By Leslie Felperin
The Guardian, January 5, 2022
At three-and-a-bit hours long, this is worth every geeky minute if you’re into the genre of the title – think Witchfinder General all the way through to Midsommar. With its really smart deep dives into cultural criticism, this is a seasonal stocking overflowing with spooky fun. Writer-director Kier-La Janisse, founder of the Miskatonic Institute of Horror Studies, clearly knows the subject inside out, and finds the best authors, scholars and authorities to talk about the subject. But what’s really admirable is the way it is organised into digestible chapters that flow silkily from one subject to another, eased along by a spontaneous and colloquial voiceover from the director herself. As a film essay, the methodology is exemplary; if you want an education in an aspect of film over the winter and have finished watching all of Mark Cousins’ Story of Film docs, this offers an excellent next component.
Arguably there may be a little overload, as Janisse and co get so engrossed in tracing the roots and shoots of the term “folk horror” across film, TV, literature and even theatre, that by the end it’s hard to remember what the genre’s defining characteristics are supposed to be.

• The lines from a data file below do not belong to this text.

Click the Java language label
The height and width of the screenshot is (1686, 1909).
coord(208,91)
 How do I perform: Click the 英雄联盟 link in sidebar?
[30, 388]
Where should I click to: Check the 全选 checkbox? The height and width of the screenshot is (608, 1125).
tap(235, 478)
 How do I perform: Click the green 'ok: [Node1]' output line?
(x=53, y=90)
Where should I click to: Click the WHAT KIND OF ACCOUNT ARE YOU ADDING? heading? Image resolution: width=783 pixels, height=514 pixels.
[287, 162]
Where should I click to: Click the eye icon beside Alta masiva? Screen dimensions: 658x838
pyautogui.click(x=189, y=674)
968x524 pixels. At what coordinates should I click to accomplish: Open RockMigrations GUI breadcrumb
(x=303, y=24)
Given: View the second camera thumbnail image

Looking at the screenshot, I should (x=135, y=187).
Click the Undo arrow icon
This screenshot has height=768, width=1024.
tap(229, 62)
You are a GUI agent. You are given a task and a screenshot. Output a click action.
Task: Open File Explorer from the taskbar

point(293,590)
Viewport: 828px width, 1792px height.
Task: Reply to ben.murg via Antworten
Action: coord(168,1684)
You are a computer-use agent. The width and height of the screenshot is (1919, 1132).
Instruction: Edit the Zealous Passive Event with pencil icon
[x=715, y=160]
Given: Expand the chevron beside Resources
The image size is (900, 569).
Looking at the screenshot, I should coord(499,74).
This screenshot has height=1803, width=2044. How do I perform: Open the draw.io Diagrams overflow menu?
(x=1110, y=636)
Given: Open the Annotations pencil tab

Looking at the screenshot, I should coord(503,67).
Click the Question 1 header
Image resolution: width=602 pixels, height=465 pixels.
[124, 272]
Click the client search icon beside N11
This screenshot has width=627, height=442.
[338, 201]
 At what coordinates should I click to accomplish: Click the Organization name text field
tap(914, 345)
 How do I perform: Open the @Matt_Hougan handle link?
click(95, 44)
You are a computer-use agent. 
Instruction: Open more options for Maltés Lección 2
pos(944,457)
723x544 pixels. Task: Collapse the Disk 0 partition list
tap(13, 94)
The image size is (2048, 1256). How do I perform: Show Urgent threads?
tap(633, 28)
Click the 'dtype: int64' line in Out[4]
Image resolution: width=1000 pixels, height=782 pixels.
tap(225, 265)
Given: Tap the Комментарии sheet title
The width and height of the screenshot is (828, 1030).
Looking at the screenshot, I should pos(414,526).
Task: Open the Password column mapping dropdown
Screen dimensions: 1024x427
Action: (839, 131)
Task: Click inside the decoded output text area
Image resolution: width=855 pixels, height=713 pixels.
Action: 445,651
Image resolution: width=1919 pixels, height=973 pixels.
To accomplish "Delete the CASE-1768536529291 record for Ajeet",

But ultimately you’ll know it when you see it: in film terms, it has to do with stories in rural settings where ancient skills, beliefs or practices rub up against a newer form of civilisation. Think of the pagan islanders with their maypoles and sacrifices in conflict with the austere Christian policeman in The Wicker Man, or the witchcraft practices involving animal transformations and blood meeting the prim 17th-century pilgrims in The Witch, directed by Robert Eggers (interviewed here).
These are just two of the obvious touchstones. Janisse includes clips from hundreds of much less well-known movies, many from the UK, which might be considered the spiritual homeland of folk horror, but spreading out to include gems from Australia, Indonesia, Mexico and Iceland. The discussion of the trope of Indigenous burial grounds in American folk horror is especially fascinating, for example, particularly to see how contemporary Americans struggle to cope with their colonial past (see Pet Sematary) as well as attitudes towards death and grieving (Midsommar). Pro tip: keep a notebook handy – there will be loads of titles you’ll want to look up afterwards.
Woodlands Dark and Days Bewitched: A History of Folk Horror is available on 10 January on Shudder.